WHAT THE TASK REQUIRES:
Retype, without changes, every line from the line that contains "This screenshot has width=849, height=419." through the final line of the records. Exclude pictures.

(Data entries)
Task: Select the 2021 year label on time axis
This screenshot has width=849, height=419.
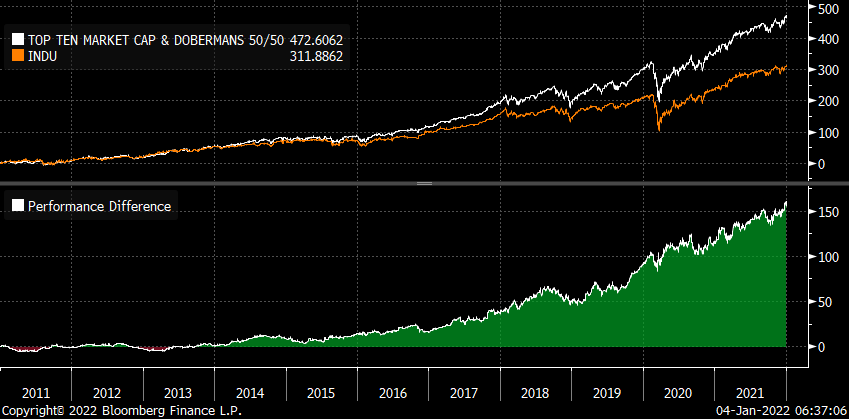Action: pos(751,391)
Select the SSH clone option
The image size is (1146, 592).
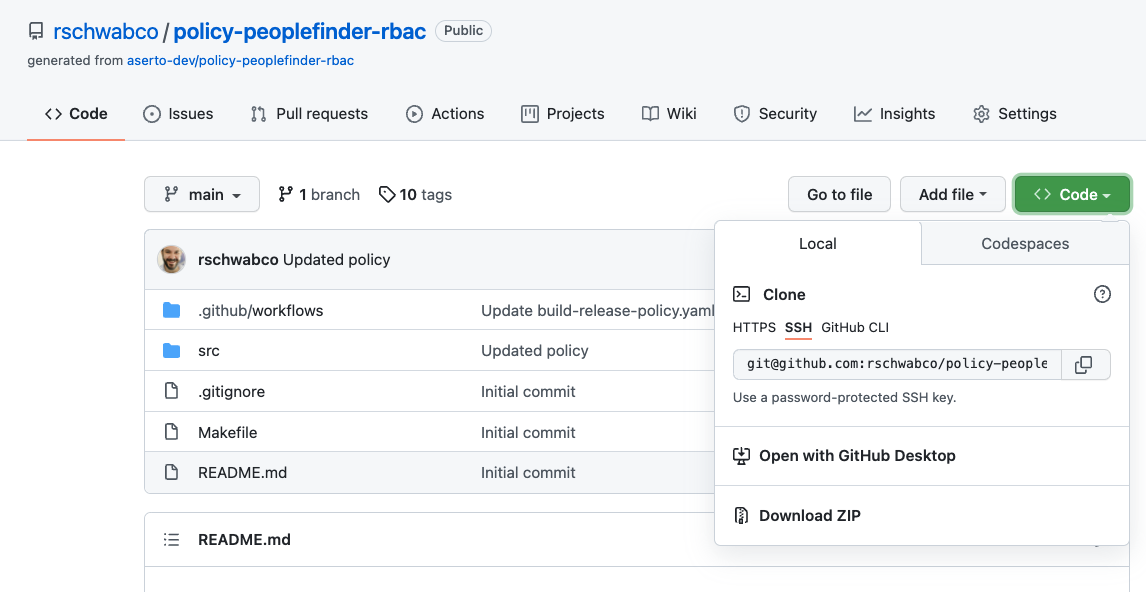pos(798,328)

EXERCISE OUTPUT:
This screenshot has width=849, height=419.
Action: pos(751,391)
Select the SSH clone option
The image size is (1146, 592).
pos(798,328)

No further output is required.